It's not so much that as there is the net-negative side effect of having people redo the same work over and over again at their day job or whatever. It horrifies me when I think about the number of hours of people's lives wasted on things like that.
It applies to both sides of the argument, with organizations keeping things to themselves or others avoiding codebases for the inverse reason.
I would argue that in many ways (that vary from project to project) the duplicated efforts are a good thing overall. Now, instead of having one single group or person working on a particular topic, there are many and the knowledge, learning, experience, and expertise that comes from that isn't locked up with only a select few. That can be applied in more areas, used for more things, or carried into other endeavors. It also hedges against all that expertise being lost if the few experts of the original project abandon it for whatever reason.

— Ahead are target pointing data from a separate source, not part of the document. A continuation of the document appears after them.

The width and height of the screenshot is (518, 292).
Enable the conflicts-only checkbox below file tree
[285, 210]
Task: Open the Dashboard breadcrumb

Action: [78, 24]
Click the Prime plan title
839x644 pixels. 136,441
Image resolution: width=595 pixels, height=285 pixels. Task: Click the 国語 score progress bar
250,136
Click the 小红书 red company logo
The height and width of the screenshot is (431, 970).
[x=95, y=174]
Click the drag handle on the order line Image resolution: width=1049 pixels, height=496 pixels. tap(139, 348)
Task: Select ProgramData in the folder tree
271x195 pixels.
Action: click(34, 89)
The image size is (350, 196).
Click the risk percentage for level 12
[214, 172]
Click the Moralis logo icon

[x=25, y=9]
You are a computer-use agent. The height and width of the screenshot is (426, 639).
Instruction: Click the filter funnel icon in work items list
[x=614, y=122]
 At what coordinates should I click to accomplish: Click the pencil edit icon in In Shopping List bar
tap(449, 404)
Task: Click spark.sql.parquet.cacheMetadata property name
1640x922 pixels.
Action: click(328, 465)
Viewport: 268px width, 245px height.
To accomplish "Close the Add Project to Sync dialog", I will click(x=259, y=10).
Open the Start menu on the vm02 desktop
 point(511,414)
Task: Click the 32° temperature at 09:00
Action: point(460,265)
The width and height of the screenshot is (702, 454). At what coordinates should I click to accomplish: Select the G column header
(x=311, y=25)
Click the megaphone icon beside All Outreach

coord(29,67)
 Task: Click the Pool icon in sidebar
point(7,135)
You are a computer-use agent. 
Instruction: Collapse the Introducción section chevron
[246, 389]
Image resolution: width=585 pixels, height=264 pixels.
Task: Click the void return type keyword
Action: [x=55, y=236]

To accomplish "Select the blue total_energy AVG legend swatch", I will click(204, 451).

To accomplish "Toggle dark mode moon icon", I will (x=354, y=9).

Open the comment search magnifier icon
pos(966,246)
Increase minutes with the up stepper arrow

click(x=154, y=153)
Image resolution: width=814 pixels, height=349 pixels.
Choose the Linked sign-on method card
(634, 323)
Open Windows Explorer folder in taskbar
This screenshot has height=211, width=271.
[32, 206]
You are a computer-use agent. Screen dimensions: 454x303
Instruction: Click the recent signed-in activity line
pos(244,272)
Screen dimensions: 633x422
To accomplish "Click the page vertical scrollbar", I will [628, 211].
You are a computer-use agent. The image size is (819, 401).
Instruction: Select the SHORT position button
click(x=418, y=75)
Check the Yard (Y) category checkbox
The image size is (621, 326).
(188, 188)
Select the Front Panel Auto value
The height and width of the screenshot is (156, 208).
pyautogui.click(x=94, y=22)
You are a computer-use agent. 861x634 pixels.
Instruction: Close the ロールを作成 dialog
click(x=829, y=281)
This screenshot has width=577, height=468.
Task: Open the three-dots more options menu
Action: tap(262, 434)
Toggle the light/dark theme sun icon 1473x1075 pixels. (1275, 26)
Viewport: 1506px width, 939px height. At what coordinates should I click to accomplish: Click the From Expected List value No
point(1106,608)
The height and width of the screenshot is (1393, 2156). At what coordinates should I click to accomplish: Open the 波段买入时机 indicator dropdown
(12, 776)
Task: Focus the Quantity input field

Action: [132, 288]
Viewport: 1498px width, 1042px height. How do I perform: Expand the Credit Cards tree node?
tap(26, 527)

I don't see all the efforts that go into *BSD, Windows, macOS, etc... as being wasted just because Linux is available, nor would I consider the effort to try something completely new in os/kernel design that starts from a clean slate a waste, even if it doesn't end up becoming wildly popular. Not everyone who has the capacity to work on a duplicate effort would be able to contribute to the original, and the original will never be able to perfectly meet the goals/needs of everyone.
But who cares if someone chooses to redo work they didn't have to? I don't care about that at all. Self inflicted wound.
They presumably can salve that horrible wound with all the money they get (not make or earn, just get) from their chosen modus operundi.
> It's not so much that as there is the net-negative side effect of having people redo the same work over and over again at their day job or whatever. It horrifies me when I think about the number of hours of people's lives wasted on things like that.
Given that this issue applies to all proprietary/non-opensource software, which is the overwhelming majority of software out there, you can hardly blame GPL3 for this fact of life.